### The problem
In the post below about books on clothes and style, who did the watercolor illustrations in The Little Black Book of Style?

-- Begin Selected passage --

Fabulous 5 Friday: Books About Clothes and Style

 

I’m a sucker for style books. Not books about fashion, per se, but about personal style and the relationships we develop with clothing. Humans are highly visual and clothing is one of the many heuristics we use to make judgments, intentional or not. Anyone who says they don’t care about style or only wear what is comfortable is still making a style choice; it’s an unavoidable part of living in society. Humans value self-expression and we communicate through clothing in conscious and unconscious ways. If you doubt this, just think about how you feel when you go out dressed to the nines versus running to the store in your sweatpants. You feel different, don’t you? Whether one of those experiences is “better” than the other is up to personal preference, but they certainly are different. Personally, I find this sort of clothing-as-language phenomenon fascinating and I like to take some time, usually once or twice a year, to look at my closet and see what I’m saying to the world and what I would like to change. I also just really enjoy clothes.

 

These books are the “guides” (really more like inspiration) I use when my closet cleaning mood strikes. Each must be taken with a grain of salt; they are almost all written by people who work in the fashion world and are privileged financially and socially, and they tend to have a severe lack of body diversity. But they are all fun and helpful in their own, somewhat limited ways.

 

 

The Little Black Book of Style by Nina Garcia

 

You may know Garcia from her regular stint as a judge on Project Runway. She has been an editor and/or fashion director for several big name fashion magazines, most famously Elle and Marie Claire, so she certainly has her fashion credentials. What I really appreciate about Garcia’s take on the genre is that she is straightforward about the difference between having personal style versus simply following fashion. She may work in the fashion world (and come from a stylish, wealthy background) but she appreciates the little personal touches that make a wardrobe something genuinely expressive. She may namedrop like any fashion insider, but she doesn’t let that overshadow a genuine love for self-expression and self-respect. Plus, the watercolor illustrations by Ruben Toledo are fabulous.

-- End Selected passage --
-- Begin Given information --

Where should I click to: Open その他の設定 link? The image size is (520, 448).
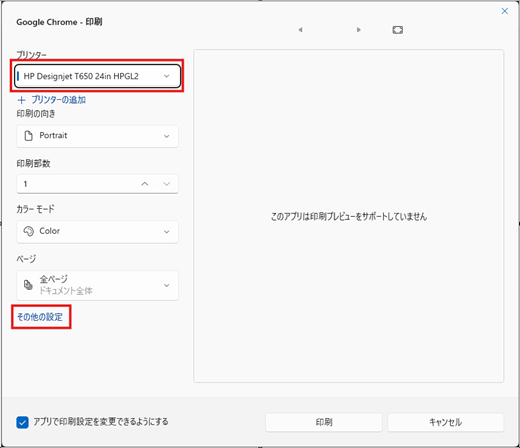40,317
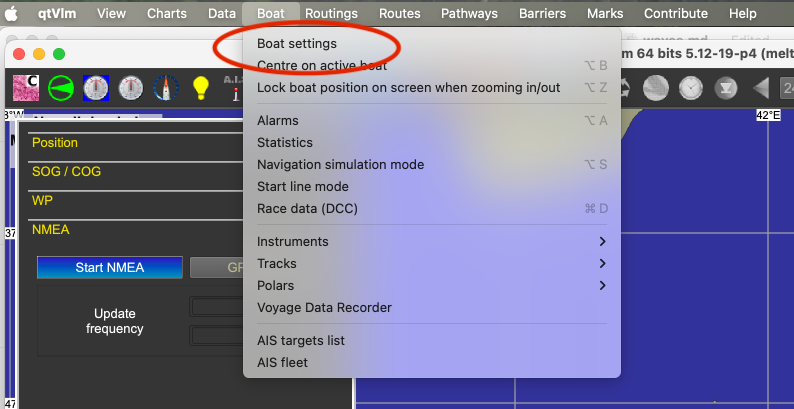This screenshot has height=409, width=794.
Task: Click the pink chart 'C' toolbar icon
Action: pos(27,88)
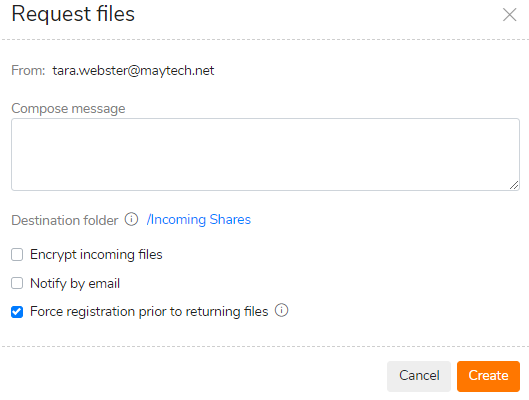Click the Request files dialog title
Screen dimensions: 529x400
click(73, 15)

-- End Given information --

### Result of the task
Ruben Toledo